I learned this from Dr.Noland. When I interviewed my professor him in 2009, I mentioned a Wendell Berry essay called “A Native Hill” that I had recently read. Dr. Noland stood up from his desk and walked over to his bookshelf and took down a Berry anthology that included the essay I mentioned. He asked me to find the paragraph that I had referenced and read it out loud. I found it and read it out-loud:
“As for the literary world, I had ventured some distance into that, and liked it well enough . . .But I never doubted that the world was more important to me than the literary world; and the world would always be most fully and clearly present to me in the place I was fated by birth to know better than any other.”
After I read this, he asked me to explain what about that sentence had stood out to me. He said he regularly used the same method on students of asking them to find the passage that they “liked” or remember most vividly. I’ve used the same method in my class. This practice takes the discussion away from a student’s feelings and bases it more in what the text says or a concrete example that the student is thinking of.
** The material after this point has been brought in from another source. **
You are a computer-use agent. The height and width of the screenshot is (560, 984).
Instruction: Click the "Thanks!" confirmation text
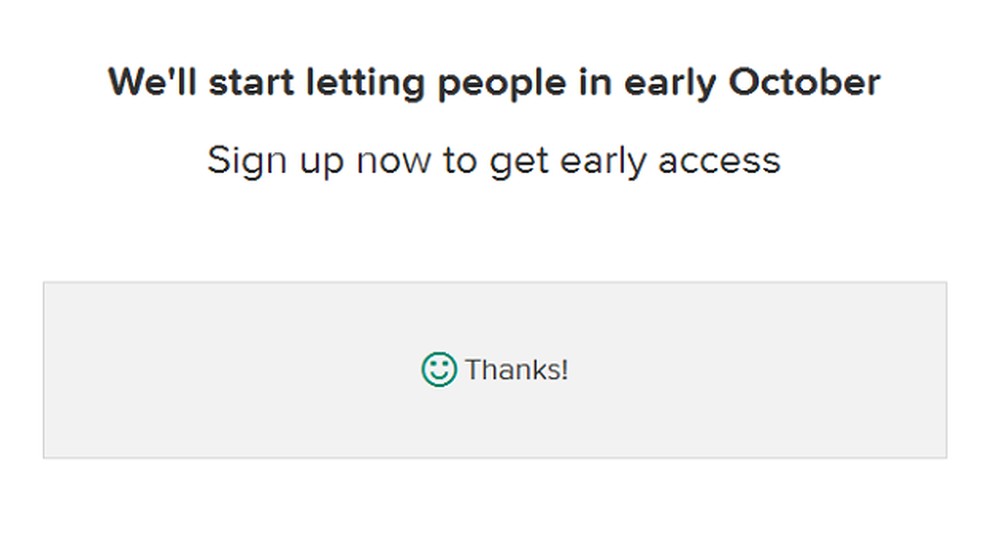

This is not a method to shut off a student’s opinion, but rather to base the discussion on the text that is being discussed.
Asking the class "Where in the text does it say that?"prevents students getting worked up about something the author never said and prevents the never-ending rabbit trails that waste class time. It also reminds the class of any well-articulated sentences which we want to meditate on and remember.
Fourth, be ready to ask open-ended follow up questions.
Celeste Headlee says in her TED talk “10 Ways To Have a Better Conversation” the NPR interviewer describes her methods for interviewing people on the radio. Her tip of using open-ended questions to have a quality conversation is just as effective while leading a discussion. She says:
“Use open ended questions. Take a que from journalists. Start your questions with who, what, where, why and how. If you put in a complicated question, you are going to get a simple answer out. If I ask you “Were you terrified?” You are going to respond to the most powerful word in that sentence, which is terrified. “Where you angry?” “Yes, I was very angry.” Let them describe it. They are the ones that know. Try asking them things like “What was that like?” “How did that feel?” Because then they might have to stop for a moment and think about it. And you are going to get a much more interesting response.”
I am trying to push myself to ask more follow-up questions during a discussion and think of it more like a conversation. I have noticed that I often get a good answer and the skip to the next person. However, as Headlee says, asking simple follow up questions after someone can said something can lead to more interesting responses rather than simple ones.
As I said earlier with students often responding to “like” or “dislike,” simply asking them “why” helps them to elaborate why it is they hate the article we are reading. As the professor, this often requires patience to ask follow up questions. If I get a weak answer I often have the temptation to want to take over the discussion and take it in a better direction. However, if can develop the patience for follow up questions, I might get the kind of in-depth answers I am searching for.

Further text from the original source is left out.